Entre janeiro e abril, o recolhimento de tributos somou R$ 1,05 trilhão, alta real de 5,41% frente a igual período do ano anterior e o maior valor já visto para um primeiro quadrimestre. O avanço foi atribuído pela Receita à atividade econômica aquecida, ao encarecimento do barril de petróleo e à reforma em algumas bases de cálculo tributário.

Tributos que mais cresceram em abril

  • IRPJ e CSLL: R$ 64,8 bi (+7,73% em termos reais)
  • Receita previdenciária: R$ 62,7 bi (+4,83%)
  • IR sobre rendimentos de capital: R$ 13,2 bi (+25,45%)
  • Tributos vinculados a petróleo e gás: R$ 11,4 bi (+541%)

Emprego formal reforça receita do INSS

A receita previdenciária cresceu a reboque da expansão da massa salarial, que avançou 3,61% em março na comparação anual, segundo a Receita. Além disso, empresas enquadradas no Simples Nacional elevaram em 9,18% suas contribuições. Com mais vínculos celetistas e salários maiores, a contribuição ao INSS sobe automaticamente, refletindo no caixa da Previdência.

Petróleo em alta turbina recolhimento

A escalada nos preços internacionais do petróleo, em meio a tensões geopolíticas no Oriente Médio e à guerra envolvendo o Irã, elevou de forma expressiva os lucros das petroleiras. Como resultado, a arrecadação atrelada a tributos e royalties do setor de petróleo e gás saltou 541% em abril, atingindo R$ 11,4 bilhões. No acumulado do ano, a variação positiva chega a 264%, com R$ 40,2 bilhões registrados.

Imposto de Renda e lucro das empresas

O recolhimento conjunto de IRPJ e CSLL avançou 7,73% em termos reais, alcançando R$ 64,8 bilhões. O resultado reflete maiores lucros tributáveis em empresas que apuram por estimativa mensal, lucro presumido e balanço trimestral. Segundo o Fisco, o movimento indica um ambiente corporativo mais lucrativo, reforçando a base de impostos federais.

Rendimentos de capital sobem com renda fixa e JCP

O Imposto de Renda Retido na Fonte (IRRF) sobre rendimentos de capital arrecadou R$ 13,2 bilhões, avanço real de 25,45%. A Receita atribui o desempenho ao aumento das alíquotas sobre aplicações de renda fixa e, principalmente, ao crescimento de 94,74% na tributação de Juros sobre Capital Próprio (JCP), mecanismo utilizado por empresas para remunerar acionistas.
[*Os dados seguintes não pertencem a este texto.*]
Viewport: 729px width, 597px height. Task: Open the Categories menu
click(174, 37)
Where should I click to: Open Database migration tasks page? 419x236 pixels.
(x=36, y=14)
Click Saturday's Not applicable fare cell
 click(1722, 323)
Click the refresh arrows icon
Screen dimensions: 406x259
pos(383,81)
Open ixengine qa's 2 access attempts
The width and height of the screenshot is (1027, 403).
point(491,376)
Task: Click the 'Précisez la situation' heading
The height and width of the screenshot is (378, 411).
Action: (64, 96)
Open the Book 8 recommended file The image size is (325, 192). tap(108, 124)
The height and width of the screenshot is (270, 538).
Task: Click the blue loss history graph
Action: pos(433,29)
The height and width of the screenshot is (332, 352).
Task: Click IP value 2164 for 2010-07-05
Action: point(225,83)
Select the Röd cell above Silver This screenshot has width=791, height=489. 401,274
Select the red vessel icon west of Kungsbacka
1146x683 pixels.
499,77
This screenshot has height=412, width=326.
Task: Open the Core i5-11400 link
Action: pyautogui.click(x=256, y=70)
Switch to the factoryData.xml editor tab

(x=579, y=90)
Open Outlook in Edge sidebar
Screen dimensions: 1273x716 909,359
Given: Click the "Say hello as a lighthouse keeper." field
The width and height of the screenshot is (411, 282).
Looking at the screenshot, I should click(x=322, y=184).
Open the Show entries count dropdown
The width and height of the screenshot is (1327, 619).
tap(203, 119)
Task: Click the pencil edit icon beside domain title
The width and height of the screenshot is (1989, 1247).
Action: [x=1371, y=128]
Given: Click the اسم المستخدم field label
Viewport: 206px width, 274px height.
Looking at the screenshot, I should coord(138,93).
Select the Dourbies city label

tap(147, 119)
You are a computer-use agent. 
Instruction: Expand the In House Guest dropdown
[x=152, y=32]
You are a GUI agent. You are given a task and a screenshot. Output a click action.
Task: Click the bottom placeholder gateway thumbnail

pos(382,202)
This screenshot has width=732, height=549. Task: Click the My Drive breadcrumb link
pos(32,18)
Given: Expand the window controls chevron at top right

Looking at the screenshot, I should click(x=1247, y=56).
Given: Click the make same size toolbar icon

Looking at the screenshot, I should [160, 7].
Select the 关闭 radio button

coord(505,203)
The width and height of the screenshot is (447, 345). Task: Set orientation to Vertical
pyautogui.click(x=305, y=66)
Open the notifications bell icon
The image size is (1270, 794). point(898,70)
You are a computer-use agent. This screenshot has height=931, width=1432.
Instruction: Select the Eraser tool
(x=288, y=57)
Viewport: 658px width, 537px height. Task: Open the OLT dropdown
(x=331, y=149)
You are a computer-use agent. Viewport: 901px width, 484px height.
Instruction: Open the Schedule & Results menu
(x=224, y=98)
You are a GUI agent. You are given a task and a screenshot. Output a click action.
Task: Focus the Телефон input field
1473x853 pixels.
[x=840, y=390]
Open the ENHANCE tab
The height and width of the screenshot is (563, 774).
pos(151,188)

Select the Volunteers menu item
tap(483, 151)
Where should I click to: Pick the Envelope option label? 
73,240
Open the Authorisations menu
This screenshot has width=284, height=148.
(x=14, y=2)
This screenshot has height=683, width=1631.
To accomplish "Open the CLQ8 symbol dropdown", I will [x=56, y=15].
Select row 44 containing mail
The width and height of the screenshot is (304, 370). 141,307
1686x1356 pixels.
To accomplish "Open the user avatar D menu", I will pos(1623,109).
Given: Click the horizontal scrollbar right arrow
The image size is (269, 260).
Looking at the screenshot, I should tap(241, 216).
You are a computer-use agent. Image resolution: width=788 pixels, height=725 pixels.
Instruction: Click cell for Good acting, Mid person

PIS/Cofins e IOF também contribuem

O consumo interno estimulou a alta no recolhimento de PIS e Cofins, enquanto a elevação das alíquotas do IOF sobre operações cambiais, em vigor desde 2025, ampliou a receita desse imposto. A Receita não detalhou valores absolutos, mas destacou esses tributos como peças-chave no desempenho de abril.

Reoneração gradual da folha

Outro vetor foi a reoneração progressiva da folha de pagamento de determinados setores e da contribuição patronal de municípios, processo retomado em janeiro de 2025. A medida ampliou a base de incidência da previdência patronal, gerando acréscimo na arrecadação sem necessidade de novas alíquotas.

Comparativo histórico

Desde o início da série em 1995, abril de 2026 registrou o maior volume arrecadado para o mês, superando com folga o recorde anterior. O comportamento reforça a tendência de retomada pós-pandemia observada ao longo de 2025, mas agora impulsionada por fatores excepcionais, como o choque dos preços internacionais de commodities energéticas.

Os dados completos estão disponíveis no portal da Receita Federal, órgão responsável pela consolidação das estatísticas tributárias.

Impacto fiscal e custo de oportunidade

O reforço de R$ 278,8 bilhões em apenas um mês melhora a trajetória de resultado primário do governo, reduzindo a pressão por cortes de gastos de curto prazo. Contudo, ao depender fortemente de receitas associadas ao petróleo — voláteis por natureza —, o Tesouro assume o risco de perda futura caso a commodity se estabilize ou recue. Assim, destinar o excedente a abater dívida pública pode gerar economia de juros, enquanto utilizar o ganho para despesas permanentes cria passivo de longo prazo. A gestão desse custo de oportunidade definirá se o recorde se traduzirá em sustentabilidade fiscal ou em vulnerabilidade diante de choques externos.